Catch of a Lifetime
I expected to like this book. A lot. Not only does it feature an “older” heroine, but she’s a chef with an interesting background. With an ex-athlete as hero, it seemed made to order with seemed being the operative word. Add into the mix excessive information dumps, no real build-up of a relationship between the hero and heroine, and the improbability of too many people from Chicago moving to a small town in Kentucky, and this moved quickly from a book I should love to one that’s just acceptable.
This is the latest entry in the author’s Cricket Creek series. The residents of the small, economically depressed Kentucky town are trying to save it through tourism, helped by the introduction of a semi-professional baseball team, the Cougars. As the book opens Jessica Robinson is bemoaning her 40th birthday, feeling that her life is over. Her daughter, a successful playwright and college teacher quickly steps in with lots of Cougar jokes about how hot Jessica is.
Jessica became pregnant when she was a teen. After her father threw her out of the house, Jessica’s aunt in Cricket Creek took her in. She eventually left for Chicago with her daughter and became a successful chef at one of the city’s top restaurants. When her aunt’s diner in Cricket Creek was in trouble, Jessica moved back to help and is quickly turning it into a fine dining establishment and tourist destination.
We’re introduced to the hero in information dumps early on in Jessica’s thoughts. Big league baseball player Ty McKenna came into Jessica’s Chicago restaurant on a regular basis, always with a different gorgeous woman on his arm. He’s now manager of the Cricket Creek Cougars. We’re told that he’s been eating in the diner for months and apparently everyone in town but Jessica knows he’s trying to get her attention. While Jessica is attracted to Ty, she just can’t forget his past reputation.
Perhaps this would work better if you’ve read and liked the previous book. I needed to see more of the attraction that supposedly happened between Jessica and Ty in the months before this book begins.

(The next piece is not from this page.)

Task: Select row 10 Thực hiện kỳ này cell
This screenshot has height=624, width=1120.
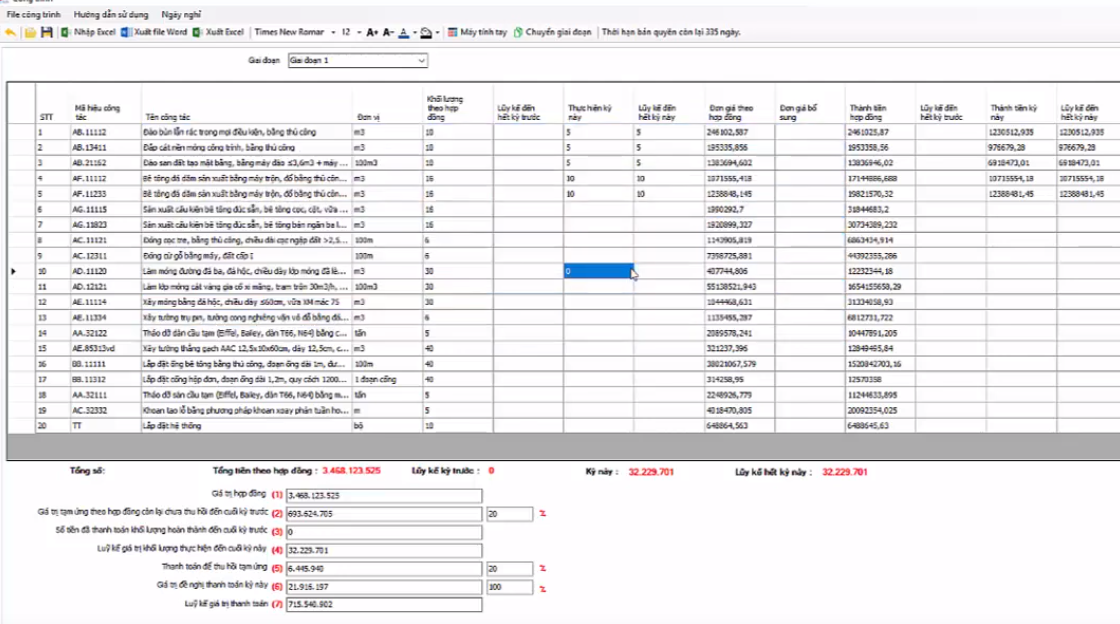Action: click(598, 271)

I like a book that has a sense of place, but it felt as if the author was trying to give a sense of Kentucky, a state I happen to love, by having Jessica and Ty intersperse their dialogue with periodic info dumps about Kentucky alcohol and foods. While I’m something of a foodie, the exchanges were so dry that they took me out of the scene.
We were told many times how charming the town is. But the proof was missing from the pages. Some more details about the town – and not in the form of info dumps – are needed since I found the increasing number of people moving to Cricket Creek from Chicago implausible, given the limited attention paid to the actual attractions of the town.